Nicole Posted Thu 23rd of June, 2016 14:51:47 PM
I'm just looking for clarification / guidance to proper billing for Cystoscopy/Ureteroscopy...
For example: patient comes in and a cystoscope is used to view the urethra and bladder. Then there is a retrograde pylogram done. Then a flexible ureteroscope is used (to view the UPJ obstruction, per say).
There was a right stent placed.
The CPT code for the stent placement is the 52332. I just want to make sure I am understanding the proper/correct time when I would bill for the URETEROSCOPY. Some of the CPT codes have the description listed as "Cystourethroscopy, with ureteroscopy" other procedures just state "Cystourethroscopy". The docs do a lot of procedures where they use a Cystoscope and Ureteroscope.
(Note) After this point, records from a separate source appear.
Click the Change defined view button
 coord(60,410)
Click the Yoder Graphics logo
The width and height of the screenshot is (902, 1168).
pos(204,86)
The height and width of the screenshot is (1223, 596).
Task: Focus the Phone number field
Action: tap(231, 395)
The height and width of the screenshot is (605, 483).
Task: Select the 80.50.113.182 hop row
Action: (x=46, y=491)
Should I be using the CPT code 52351 in addition to the other procedures to report the Ureteroscopy being done?
Any help would be greatly appreaciated!
SuperCoder Answered Fri 24th of June, 2016 03:33:43 AM
Thanks for your question.
If the physician has performed cystourethroscopy, ureteroscopy, pyeloscopy, ureteral stent placement, and retrograde pyelogram, you may report codes for all these procedures as follows:
1) 52351 - Cystourethroscopy, with ureteroscopy and/or pyeloscopy; diagnostic.
2) 52332 – Cystourethroscopy, with insertion of indwelling ureteral stent (eg, gibbons or double-j type).
3) 74420 - Urography, retrograde, with or without kub.
There is no CCI edits in the above mentioned codes. Please always check CCI edit before reporting multiple codes.